Stored dataset items
******
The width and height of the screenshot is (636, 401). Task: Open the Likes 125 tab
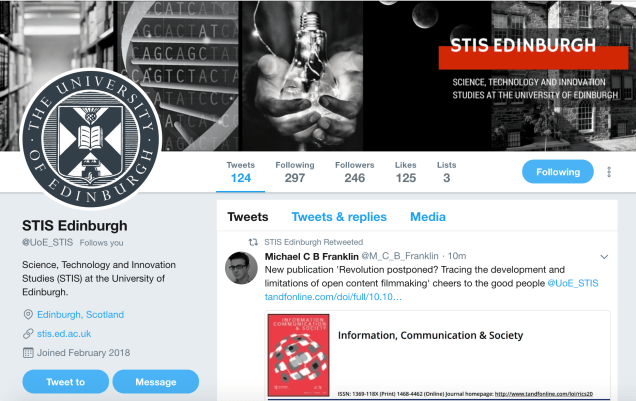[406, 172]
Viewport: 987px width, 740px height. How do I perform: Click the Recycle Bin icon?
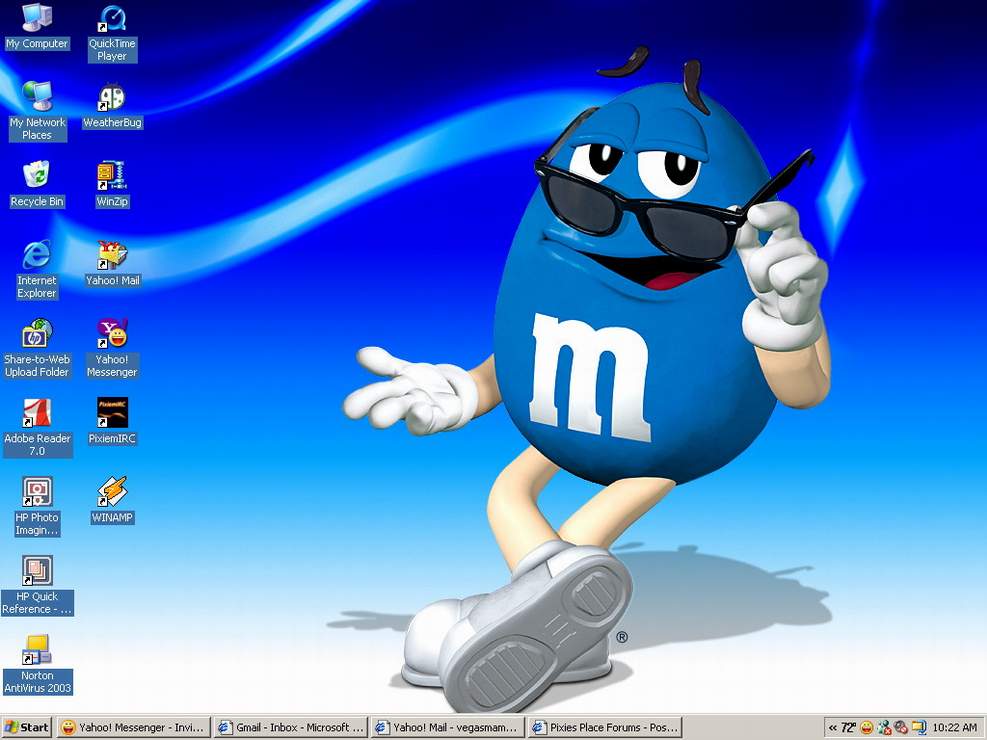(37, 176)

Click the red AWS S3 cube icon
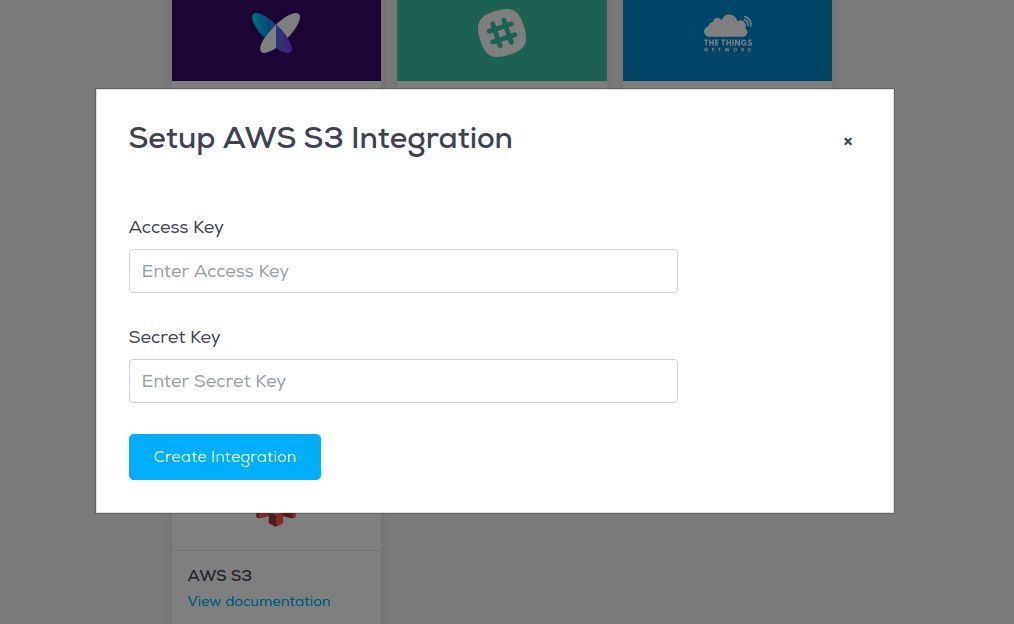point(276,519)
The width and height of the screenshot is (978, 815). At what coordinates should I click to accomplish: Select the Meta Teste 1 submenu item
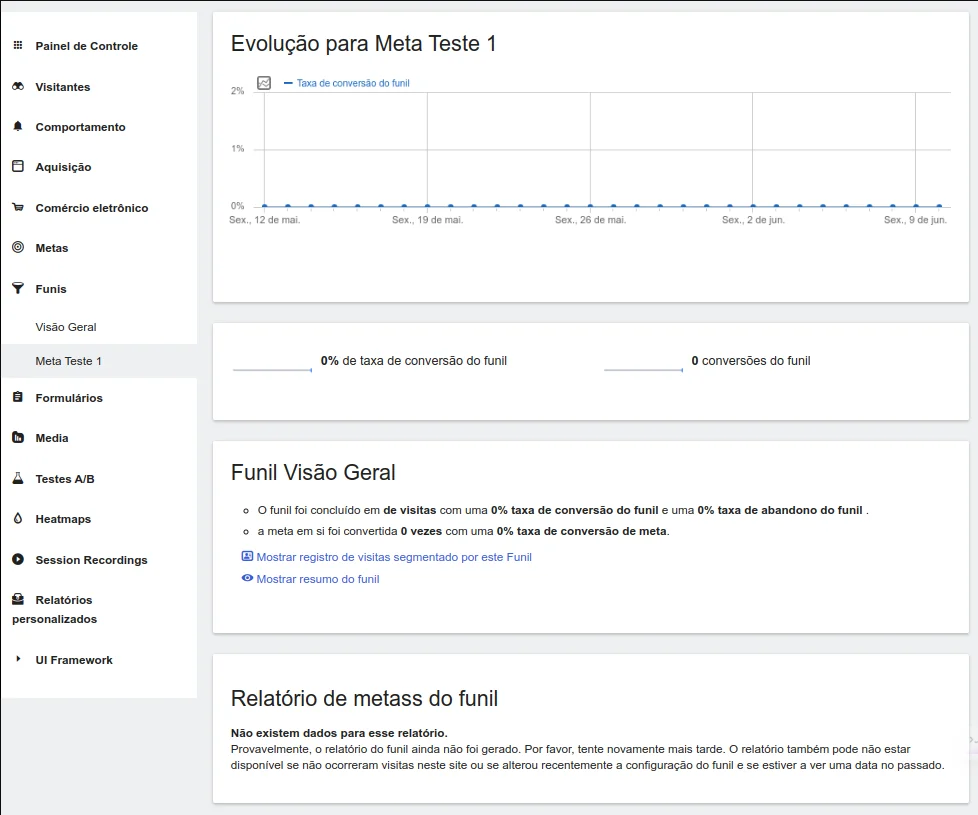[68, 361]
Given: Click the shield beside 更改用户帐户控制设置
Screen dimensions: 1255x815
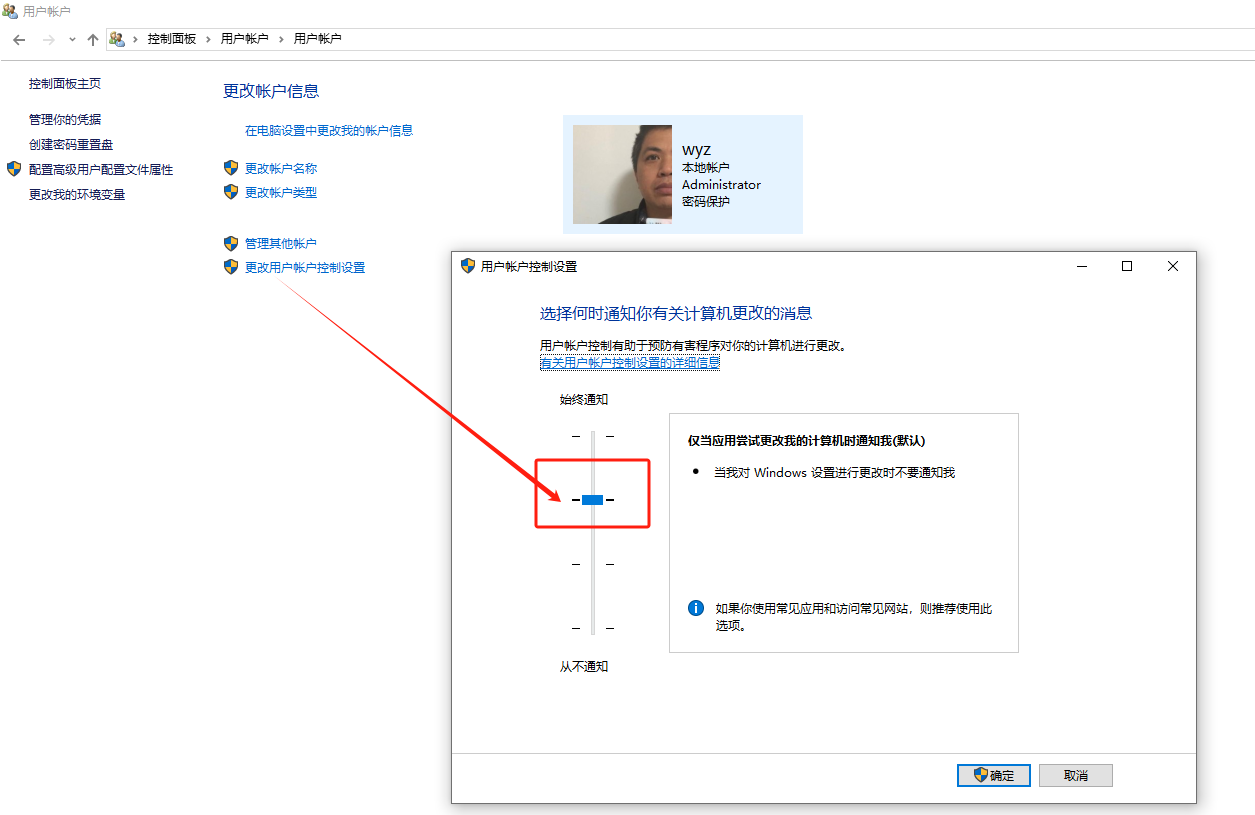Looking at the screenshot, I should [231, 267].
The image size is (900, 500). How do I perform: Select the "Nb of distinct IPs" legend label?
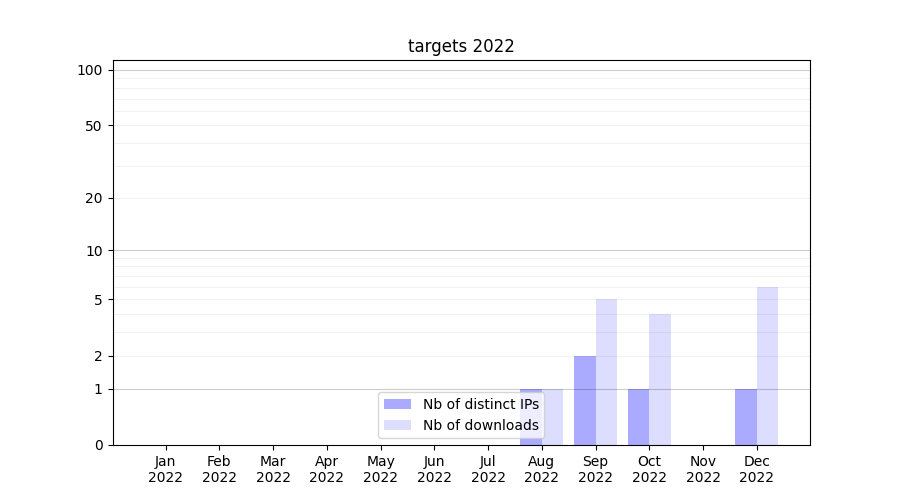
******
[Task to carry out]: Only the records, copied exactly and without pictures, should make up the answer.

[Exercise response]:
The width and height of the screenshot is (636, 401). Task: Open the Likes 125 tab
[406, 172]
Viewport: 987px width, 740px height. How do I perform: Click the Recycle Bin icon?
(37, 176)

Click the red AWS S3 cube icon
point(276,519)
The width and height of the screenshot is (978, 815). At what coordinates should I click to accomplish: Select the Meta Teste 1 submenu item
[68, 361]
Given: Click the shield beside 更改用户帐户控制设置
Screen dimensions: 1255x815
Looking at the screenshot, I should [231, 267].
The image size is (900, 500). How do I perform: Select the "Nb of distinct IPs" legend label?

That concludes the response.